NJ AG Investigates Gossip Site For Fraud
But no matter how insulting the posts are, some lawyers say that an investigation isn't likely to result in a successful lawsuit against the site. That's because the federal Communications Decency Act immunizes Web sites from lawsuits based on comments posted by users. "It sounds like a claim that should be pre-empted," said Eric Goldman, director of the High Tech Law Institute at Santa Clara University.
What's more, he said, a vast number of sites say they prohibit users from posting offensive material. "Almost every user agreement has some restriction on offensive material, so if this becomes a bypass, it leaves everyone at risk of this sort of prosecutorial discretion."
Other courts have thrown out lawsuits in similar circumstances. For instance, in 2004, a federal appellate court dismissed a Muslim user's civil rights lawsuit against AOL on the ground that it couldn't be sued for user comments. In that case, AOL members allegedly posted messages denigrating Islam in two chatrooms, "Believes Islam" and "Koran." Even though those messages seemed to violate AOL's policy against hate speech, the court still tossed the lawsuit on the theory that the Communications Decency Act barred it.
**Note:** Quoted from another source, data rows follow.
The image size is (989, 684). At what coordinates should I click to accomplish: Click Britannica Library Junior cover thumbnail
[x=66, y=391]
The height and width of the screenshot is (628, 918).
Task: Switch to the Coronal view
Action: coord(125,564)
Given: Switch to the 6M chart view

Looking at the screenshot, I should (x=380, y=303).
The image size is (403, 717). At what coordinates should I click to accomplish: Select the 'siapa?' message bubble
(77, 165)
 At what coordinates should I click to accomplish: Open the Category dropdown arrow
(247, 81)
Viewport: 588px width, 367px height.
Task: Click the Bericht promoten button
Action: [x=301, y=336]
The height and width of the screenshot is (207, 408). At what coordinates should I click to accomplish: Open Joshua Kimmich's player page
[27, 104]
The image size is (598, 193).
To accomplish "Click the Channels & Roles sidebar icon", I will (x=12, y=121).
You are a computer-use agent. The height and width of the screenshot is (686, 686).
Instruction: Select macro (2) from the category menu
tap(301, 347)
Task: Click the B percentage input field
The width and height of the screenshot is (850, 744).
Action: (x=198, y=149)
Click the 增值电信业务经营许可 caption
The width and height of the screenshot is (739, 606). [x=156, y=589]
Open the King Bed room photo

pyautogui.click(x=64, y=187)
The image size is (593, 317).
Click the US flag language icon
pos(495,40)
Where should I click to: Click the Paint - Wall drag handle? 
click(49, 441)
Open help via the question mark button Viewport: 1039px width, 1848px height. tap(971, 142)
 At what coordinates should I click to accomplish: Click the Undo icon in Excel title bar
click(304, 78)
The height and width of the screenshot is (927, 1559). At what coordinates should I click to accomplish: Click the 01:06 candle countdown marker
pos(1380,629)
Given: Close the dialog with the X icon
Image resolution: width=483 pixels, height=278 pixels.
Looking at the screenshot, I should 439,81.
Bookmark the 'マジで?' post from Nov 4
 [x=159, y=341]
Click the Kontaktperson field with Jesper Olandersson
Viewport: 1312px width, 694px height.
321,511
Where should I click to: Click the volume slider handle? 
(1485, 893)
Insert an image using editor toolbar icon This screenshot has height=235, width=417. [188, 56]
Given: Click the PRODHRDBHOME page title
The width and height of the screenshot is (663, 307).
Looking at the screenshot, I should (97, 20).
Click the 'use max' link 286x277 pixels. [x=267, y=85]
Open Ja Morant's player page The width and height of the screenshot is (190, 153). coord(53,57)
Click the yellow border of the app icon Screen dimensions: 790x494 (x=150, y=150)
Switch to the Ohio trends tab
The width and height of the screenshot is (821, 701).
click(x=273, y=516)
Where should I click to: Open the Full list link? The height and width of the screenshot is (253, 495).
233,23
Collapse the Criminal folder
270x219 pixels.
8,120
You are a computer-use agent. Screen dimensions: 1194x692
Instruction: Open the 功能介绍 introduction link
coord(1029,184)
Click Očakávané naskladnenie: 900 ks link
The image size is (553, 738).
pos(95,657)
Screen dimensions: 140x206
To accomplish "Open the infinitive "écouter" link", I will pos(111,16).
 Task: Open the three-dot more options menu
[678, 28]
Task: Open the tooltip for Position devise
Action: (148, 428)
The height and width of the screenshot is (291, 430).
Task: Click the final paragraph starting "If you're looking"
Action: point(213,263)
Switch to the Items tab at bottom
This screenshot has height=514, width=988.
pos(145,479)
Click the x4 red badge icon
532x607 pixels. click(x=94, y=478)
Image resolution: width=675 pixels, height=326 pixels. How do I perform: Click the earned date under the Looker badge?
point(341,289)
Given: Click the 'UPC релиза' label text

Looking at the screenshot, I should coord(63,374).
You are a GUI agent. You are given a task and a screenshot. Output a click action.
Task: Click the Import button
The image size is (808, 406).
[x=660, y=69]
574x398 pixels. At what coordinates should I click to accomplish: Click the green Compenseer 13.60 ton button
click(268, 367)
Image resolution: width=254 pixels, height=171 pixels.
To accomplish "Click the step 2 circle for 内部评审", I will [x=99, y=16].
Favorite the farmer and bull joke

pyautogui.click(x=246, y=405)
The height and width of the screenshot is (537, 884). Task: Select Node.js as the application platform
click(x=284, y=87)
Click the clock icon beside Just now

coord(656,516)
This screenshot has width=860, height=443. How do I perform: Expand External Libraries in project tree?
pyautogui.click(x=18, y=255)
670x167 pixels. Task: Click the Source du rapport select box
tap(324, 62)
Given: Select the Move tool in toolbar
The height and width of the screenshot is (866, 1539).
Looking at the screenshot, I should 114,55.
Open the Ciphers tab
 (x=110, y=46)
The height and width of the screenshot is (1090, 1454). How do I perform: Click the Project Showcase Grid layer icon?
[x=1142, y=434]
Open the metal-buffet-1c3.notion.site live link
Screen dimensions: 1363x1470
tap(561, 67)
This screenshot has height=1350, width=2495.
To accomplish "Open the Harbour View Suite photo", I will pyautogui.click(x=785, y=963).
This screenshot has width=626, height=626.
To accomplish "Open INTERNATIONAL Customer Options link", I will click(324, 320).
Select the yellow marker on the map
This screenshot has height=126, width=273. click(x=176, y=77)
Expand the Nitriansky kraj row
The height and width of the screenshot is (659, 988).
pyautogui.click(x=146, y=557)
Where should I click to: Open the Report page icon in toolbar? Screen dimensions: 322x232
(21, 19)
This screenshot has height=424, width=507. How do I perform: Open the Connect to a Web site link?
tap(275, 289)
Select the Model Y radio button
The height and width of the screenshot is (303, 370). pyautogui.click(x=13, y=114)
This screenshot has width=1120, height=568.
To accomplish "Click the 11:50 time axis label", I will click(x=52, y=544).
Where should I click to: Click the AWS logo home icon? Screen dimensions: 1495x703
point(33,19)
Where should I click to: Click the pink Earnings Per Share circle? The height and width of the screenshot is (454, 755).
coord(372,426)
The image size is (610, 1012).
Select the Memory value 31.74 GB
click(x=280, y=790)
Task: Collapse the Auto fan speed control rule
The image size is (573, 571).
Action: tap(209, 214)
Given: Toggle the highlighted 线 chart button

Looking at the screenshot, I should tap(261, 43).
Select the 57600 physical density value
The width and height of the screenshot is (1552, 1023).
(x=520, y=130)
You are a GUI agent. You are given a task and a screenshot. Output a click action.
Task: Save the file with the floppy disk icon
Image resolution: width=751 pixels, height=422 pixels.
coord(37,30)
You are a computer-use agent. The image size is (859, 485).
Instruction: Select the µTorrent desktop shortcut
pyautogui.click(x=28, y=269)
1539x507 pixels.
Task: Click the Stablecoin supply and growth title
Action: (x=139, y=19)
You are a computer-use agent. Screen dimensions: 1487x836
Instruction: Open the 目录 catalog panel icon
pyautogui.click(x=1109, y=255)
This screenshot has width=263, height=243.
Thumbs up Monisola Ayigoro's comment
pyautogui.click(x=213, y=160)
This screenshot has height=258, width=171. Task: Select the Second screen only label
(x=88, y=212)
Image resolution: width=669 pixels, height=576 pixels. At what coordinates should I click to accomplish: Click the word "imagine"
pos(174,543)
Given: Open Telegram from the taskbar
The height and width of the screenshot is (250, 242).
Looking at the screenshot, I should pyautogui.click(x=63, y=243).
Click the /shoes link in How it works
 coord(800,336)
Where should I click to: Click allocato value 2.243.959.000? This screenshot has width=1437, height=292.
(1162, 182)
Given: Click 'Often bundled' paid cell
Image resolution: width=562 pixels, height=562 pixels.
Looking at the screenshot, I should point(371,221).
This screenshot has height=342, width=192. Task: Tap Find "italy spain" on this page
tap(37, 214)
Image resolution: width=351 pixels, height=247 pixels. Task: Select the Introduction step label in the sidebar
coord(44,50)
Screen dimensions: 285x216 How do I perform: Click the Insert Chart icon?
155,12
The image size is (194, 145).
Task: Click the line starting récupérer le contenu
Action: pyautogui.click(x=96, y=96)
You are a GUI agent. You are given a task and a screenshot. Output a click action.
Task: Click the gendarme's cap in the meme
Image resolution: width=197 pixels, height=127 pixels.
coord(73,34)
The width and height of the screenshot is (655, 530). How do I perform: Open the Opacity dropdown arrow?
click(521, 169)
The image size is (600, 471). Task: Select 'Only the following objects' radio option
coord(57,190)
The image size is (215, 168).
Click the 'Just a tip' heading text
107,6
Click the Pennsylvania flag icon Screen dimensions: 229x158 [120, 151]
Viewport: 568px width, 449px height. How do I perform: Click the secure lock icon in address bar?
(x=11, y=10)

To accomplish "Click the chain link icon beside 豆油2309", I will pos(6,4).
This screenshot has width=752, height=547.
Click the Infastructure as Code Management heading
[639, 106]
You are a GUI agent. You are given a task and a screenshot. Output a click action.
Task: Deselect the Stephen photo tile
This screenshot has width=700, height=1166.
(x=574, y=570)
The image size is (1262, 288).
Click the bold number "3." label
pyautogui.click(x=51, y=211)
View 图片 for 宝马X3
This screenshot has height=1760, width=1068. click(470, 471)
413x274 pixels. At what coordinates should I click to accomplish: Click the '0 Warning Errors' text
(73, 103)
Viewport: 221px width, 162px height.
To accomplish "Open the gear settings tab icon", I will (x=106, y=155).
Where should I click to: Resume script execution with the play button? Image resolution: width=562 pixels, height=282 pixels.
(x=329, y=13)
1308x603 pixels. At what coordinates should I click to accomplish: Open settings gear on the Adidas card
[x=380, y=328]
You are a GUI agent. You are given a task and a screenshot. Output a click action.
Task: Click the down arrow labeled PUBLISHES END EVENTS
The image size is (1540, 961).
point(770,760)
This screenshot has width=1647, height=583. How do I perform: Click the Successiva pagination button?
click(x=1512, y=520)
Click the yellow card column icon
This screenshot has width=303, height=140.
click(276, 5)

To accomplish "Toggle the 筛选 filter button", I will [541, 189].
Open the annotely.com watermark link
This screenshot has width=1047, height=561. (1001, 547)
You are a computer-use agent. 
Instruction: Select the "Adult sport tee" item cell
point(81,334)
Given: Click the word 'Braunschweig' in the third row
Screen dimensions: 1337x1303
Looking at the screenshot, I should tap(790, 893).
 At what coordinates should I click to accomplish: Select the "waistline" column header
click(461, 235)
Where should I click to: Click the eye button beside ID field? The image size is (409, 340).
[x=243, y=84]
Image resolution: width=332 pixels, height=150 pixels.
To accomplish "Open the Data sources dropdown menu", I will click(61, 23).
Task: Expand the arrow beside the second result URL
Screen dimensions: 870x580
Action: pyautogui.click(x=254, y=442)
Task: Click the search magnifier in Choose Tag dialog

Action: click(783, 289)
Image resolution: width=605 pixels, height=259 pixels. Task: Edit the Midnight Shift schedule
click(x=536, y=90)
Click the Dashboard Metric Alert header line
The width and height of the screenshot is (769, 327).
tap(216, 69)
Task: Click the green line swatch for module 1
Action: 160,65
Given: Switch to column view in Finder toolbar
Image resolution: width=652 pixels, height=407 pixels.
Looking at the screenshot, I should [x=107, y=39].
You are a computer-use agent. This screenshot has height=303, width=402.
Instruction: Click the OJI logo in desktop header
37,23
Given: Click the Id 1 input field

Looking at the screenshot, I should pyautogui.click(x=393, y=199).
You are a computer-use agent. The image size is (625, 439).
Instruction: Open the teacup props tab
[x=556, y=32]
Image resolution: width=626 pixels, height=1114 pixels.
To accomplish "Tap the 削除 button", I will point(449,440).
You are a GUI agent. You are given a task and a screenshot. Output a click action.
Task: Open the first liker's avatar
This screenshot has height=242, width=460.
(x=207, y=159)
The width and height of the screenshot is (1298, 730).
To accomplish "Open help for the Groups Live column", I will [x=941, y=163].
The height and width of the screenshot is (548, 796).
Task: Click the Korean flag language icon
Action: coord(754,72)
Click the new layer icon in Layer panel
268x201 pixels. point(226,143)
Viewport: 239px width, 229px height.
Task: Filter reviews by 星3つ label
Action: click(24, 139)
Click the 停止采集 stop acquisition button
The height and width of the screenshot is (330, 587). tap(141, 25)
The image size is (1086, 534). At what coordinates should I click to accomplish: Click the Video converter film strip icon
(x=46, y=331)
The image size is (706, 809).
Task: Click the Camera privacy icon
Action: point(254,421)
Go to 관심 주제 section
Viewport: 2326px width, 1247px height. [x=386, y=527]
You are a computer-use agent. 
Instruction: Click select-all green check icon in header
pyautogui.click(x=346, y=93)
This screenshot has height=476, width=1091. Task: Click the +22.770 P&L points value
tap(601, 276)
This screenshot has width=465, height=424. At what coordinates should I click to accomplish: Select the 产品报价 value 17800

But even without a lawsuit, the site potentially faces economic problems. AdBrite and Google both briefly served ads on the site in the past, but dropped the site for violating their terms of service. The Attorney General's office subpoenaed AdBrite, seeking information about how JuicyCampus.com described its business, and also wrote a letter to Google requesting information about its prior relationship with the site.
Typically, users who believe they have been defamed by a comment on a Web site can sue the person who made the post. But doing so requires users to obtain an IP address of the commenter -- data that many Web sites collect and store. But JuicyCampus.com says it doesn't keep any information that can be used to track individual users.